• **ABOUT THIS TASK**
Please give a word-for-word repeat of the line containing "1024x427 pixels." and all lines that come after it in the entries below, ending at the last line.

------------------------------

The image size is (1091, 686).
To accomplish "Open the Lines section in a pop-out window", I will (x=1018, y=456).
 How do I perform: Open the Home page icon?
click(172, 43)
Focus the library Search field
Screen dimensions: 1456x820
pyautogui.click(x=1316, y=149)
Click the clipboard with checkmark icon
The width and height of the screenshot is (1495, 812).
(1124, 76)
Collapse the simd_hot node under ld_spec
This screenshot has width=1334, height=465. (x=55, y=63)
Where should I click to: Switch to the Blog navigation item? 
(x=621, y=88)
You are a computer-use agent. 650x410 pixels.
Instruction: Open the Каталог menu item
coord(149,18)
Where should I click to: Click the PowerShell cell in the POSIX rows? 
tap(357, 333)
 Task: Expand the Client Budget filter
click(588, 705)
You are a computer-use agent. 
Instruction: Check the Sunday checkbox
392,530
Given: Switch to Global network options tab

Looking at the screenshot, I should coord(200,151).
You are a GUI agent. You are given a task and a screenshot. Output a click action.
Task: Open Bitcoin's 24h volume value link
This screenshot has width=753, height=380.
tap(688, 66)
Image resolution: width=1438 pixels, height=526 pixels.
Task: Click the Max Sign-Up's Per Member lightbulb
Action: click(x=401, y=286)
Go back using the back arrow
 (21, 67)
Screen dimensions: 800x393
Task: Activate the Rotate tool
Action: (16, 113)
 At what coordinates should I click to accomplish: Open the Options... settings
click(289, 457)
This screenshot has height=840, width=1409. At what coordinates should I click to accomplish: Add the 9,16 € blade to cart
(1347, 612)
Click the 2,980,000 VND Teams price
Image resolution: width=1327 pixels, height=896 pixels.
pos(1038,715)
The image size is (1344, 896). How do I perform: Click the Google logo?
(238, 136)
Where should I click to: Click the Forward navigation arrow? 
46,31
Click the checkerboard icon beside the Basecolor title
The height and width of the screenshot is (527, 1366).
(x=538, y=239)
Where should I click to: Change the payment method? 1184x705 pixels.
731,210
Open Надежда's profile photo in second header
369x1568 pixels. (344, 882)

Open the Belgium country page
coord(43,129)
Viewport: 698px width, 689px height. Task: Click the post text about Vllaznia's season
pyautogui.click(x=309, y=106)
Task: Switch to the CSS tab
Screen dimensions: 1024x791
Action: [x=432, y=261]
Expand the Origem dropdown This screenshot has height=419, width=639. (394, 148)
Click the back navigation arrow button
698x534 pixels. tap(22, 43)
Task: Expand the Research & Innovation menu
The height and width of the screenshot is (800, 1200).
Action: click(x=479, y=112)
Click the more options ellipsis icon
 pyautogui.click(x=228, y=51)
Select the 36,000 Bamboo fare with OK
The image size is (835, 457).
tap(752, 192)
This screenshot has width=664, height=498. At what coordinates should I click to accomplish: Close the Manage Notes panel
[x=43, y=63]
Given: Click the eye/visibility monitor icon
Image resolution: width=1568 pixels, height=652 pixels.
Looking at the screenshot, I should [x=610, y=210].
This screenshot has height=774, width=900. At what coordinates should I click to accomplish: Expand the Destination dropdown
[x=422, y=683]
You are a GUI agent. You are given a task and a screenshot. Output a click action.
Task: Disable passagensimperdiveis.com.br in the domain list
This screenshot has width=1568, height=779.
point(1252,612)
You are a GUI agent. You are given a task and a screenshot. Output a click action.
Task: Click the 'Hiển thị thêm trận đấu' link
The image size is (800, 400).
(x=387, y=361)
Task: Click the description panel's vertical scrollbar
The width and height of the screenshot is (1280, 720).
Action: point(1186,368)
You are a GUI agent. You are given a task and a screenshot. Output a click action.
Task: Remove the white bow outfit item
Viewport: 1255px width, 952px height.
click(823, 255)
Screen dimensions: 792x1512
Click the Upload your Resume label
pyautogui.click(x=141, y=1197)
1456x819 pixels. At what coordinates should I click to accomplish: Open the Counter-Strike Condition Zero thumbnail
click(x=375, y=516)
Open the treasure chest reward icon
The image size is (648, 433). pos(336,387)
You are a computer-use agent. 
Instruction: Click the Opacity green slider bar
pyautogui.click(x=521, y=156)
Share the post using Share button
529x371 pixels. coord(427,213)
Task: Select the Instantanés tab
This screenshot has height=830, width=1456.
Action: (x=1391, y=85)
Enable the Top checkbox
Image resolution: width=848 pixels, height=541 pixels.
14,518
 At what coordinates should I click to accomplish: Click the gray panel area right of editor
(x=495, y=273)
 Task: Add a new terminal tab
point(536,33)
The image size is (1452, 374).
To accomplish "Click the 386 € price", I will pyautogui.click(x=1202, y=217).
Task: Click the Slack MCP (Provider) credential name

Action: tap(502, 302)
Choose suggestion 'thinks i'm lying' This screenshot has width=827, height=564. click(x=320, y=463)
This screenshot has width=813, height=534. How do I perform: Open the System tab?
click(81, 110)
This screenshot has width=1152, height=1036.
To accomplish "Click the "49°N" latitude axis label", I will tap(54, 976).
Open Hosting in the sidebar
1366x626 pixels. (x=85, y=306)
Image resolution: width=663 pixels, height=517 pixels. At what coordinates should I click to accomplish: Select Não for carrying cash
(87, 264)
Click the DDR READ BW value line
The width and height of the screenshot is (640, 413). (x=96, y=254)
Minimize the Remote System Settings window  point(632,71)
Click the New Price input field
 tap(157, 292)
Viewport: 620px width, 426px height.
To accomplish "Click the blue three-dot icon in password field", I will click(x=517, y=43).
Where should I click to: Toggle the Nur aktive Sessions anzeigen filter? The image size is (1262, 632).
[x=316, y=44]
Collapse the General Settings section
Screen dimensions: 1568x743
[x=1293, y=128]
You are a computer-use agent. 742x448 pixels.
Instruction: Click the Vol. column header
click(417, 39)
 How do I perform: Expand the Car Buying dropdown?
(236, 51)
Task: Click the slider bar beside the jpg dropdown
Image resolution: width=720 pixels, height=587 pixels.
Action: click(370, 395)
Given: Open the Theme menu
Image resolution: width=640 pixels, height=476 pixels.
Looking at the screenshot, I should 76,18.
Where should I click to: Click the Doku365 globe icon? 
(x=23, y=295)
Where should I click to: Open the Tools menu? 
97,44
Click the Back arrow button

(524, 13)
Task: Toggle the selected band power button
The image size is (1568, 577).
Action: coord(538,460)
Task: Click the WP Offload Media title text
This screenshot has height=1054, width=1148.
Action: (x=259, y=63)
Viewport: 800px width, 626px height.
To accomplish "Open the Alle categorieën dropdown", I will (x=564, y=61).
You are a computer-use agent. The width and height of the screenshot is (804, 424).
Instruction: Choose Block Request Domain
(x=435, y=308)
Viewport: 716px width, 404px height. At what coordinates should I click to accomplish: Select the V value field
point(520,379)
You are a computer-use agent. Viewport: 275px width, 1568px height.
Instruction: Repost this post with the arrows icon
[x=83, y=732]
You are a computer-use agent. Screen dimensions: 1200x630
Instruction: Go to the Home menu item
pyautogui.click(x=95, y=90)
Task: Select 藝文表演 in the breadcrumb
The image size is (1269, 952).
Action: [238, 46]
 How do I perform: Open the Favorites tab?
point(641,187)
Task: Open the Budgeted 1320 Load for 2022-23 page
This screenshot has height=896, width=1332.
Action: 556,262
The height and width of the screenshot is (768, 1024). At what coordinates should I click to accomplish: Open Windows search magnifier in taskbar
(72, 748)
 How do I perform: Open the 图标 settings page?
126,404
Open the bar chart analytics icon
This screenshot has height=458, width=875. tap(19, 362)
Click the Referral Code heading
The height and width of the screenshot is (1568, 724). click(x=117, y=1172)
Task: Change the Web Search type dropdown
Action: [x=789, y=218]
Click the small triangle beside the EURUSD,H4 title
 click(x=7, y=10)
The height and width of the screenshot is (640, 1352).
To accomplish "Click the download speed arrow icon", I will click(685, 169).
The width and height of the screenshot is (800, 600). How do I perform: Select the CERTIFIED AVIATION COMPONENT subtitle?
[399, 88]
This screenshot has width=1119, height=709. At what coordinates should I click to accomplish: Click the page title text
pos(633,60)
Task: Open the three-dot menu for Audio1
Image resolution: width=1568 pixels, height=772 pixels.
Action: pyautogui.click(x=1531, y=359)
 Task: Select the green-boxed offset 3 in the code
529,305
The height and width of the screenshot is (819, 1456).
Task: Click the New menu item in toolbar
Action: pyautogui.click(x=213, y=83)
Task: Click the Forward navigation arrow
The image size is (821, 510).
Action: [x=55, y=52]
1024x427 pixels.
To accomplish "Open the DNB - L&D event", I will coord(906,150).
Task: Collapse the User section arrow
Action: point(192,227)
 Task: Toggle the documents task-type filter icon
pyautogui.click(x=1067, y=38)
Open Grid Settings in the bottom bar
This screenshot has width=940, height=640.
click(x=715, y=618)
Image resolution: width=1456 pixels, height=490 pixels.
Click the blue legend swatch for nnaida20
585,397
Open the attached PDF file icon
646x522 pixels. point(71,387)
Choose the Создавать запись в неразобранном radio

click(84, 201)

------------------------------

• **SOLUTION TO THIS EXERCISE**
1024x427 pixels.
To accomplish "Open the DNB - L&D event", I will coord(906,150).
Task: Collapse the User section arrow
Action: point(192,227)
 Task: Toggle the documents task-type filter icon
pyautogui.click(x=1067, y=38)
Open Grid Settings in the bottom bar
This screenshot has width=940, height=640.
click(x=715, y=618)
Image resolution: width=1456 pixels, height=490 pixels.
Click the blue legend swatch for nnaida20
585,397
Open the attached PDF file icon
646x522 pixels. point(71,387)
Choose the Создавать запись в неразобранном radio

click(84, 201)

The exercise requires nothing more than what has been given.